Dalle spese per i consumi alimentari a quella sanitaria ma anche telefonini, ristoranti, centri benessere, mutuo o assicurazione: il Mef lancia una co
Dalle spese per i consumi alimentari a quella sanitaria ma anche telefonini, ristoranti, centri benessere, mutuo o assicurazione: il Mef lancia una consultazione pubblica sul redditometro.
Riservata alle associazioni maggiormente rappresentative dei consumatori, il confronto verte sullo schema di decreto per individuare il contenuto induttivo degli elementi indicativi di capacità contributiva, finalizzato alla determinazione sintetica dei redditi delle persone fisiche relativi agli anni d’imposta a decorrere dal 2016, il cosiddetto redditometro. In base alla norma in questione, con decreto del ministro dell’Economia, da pubblicare nella Gazzetta Ufficiale con periodicità biennale, sentiti l’Istat e le associazioni maggiormente rappresentative dei consumatori, sono individuati gli elementi indicativi di capacità contributiva, mediante l’analisi di campioni significativi di contribuenti, differenziati anche in funzione del nucleo familiare e dell’area geografica di appartenenza.
Sono quattro i cluster delle spese prese in considerazione (consumi, investimenti, risparmio, spese per trasferimenti) da incrociare con una ‘griglia’ di 11 tipi di famiglie di 5 aree geografiche (Centro, Isole, Nord-est, Nord-ovest e Sud). La consultazione si chiuderà il 15 luglio.
Lanciata la consultazione, tra i consumatori non manca chi invita a ‘maneggiare con cura‘. “Attenti al pollo di Trilussa! Non deve bastare uno scostamento del 20% delle medie Istat per far scattare un accertamento. Già in passato, dopo l’intervento del Garante della Privacy, si decise di non far concorrere le medie Istat né alla selezione dei contribuenti né a formare l’oggetto del contraddittorio”, avverte Massimiliano Dona, presidente dell’Unione nazionale consumatori.

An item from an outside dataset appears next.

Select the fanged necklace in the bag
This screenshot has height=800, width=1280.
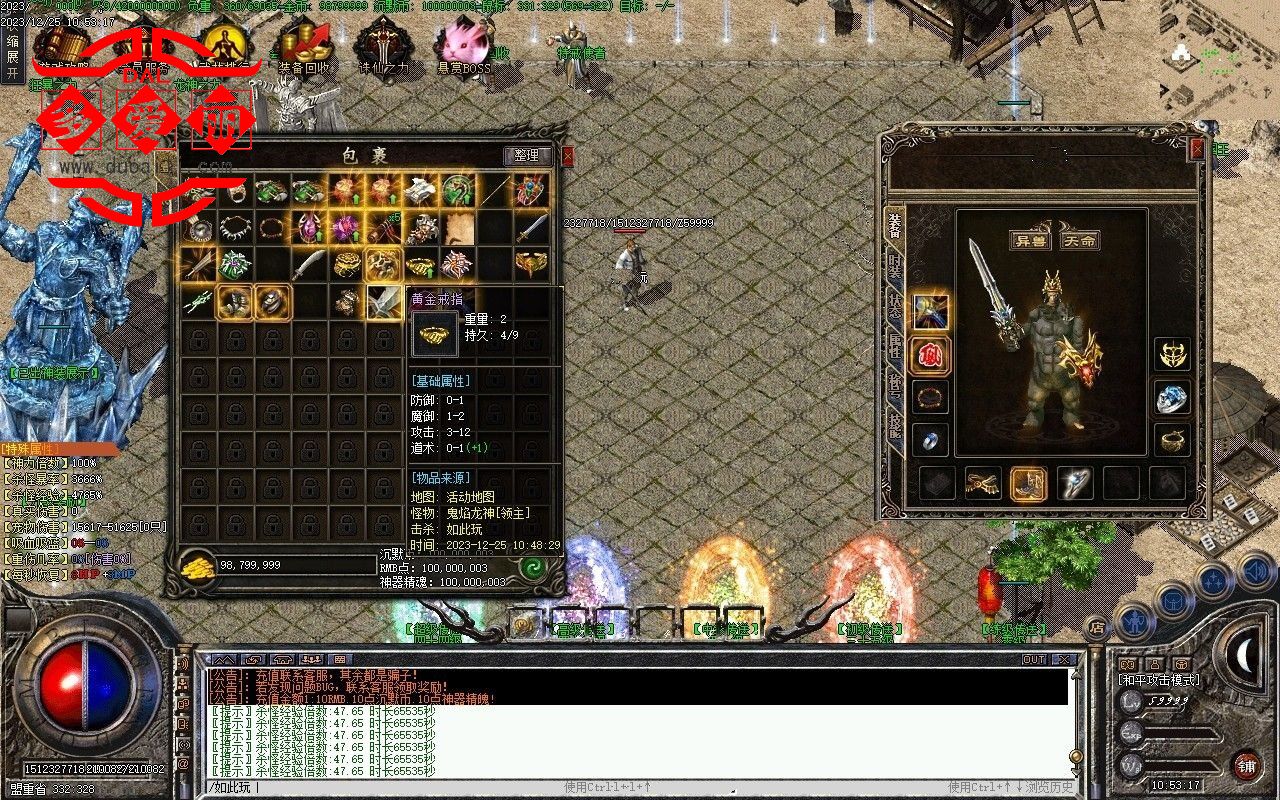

“Per fare un esempio pratico. Secondo i dati resi noti mercoledì scorso dall’Istat, in media una famiglia spende 42,54 euro al mese in bevande alcoliche e tabacchi, pari a 510,48 euro all’anno. Peccato che se in una famiglia nessuno fuma e sono astemi le spese siano pari a zero. Per abbigliamento e calzature si spendono 87,98 euro al mese, pari a 1055,76 euro all’anno. Possibile che uno scostamento di appena 211 euro, il 20%, sia sufficiente per insospettire il Fisco? Basta che un componente della famiglia comperi quell’anno un cappotto, ossia decida di fare una tipica spesa una tantum, per falsare la media e superare il tetto” prosegue Dona.
“Quanto alle spese per i medicinali, stabilire il principio che più uno è malato più è ricco sarebbe singolare. Ancor più strano andare a vedere le bollette di luce e gas, visto che spesso le famiglie povere, a parità di fabbisogno, pagano di più, non avendo elettrodomestici in classe energetica A, non avendo rifatto gli infissi e così via. La chiamano povertà energetica” conclude Dona.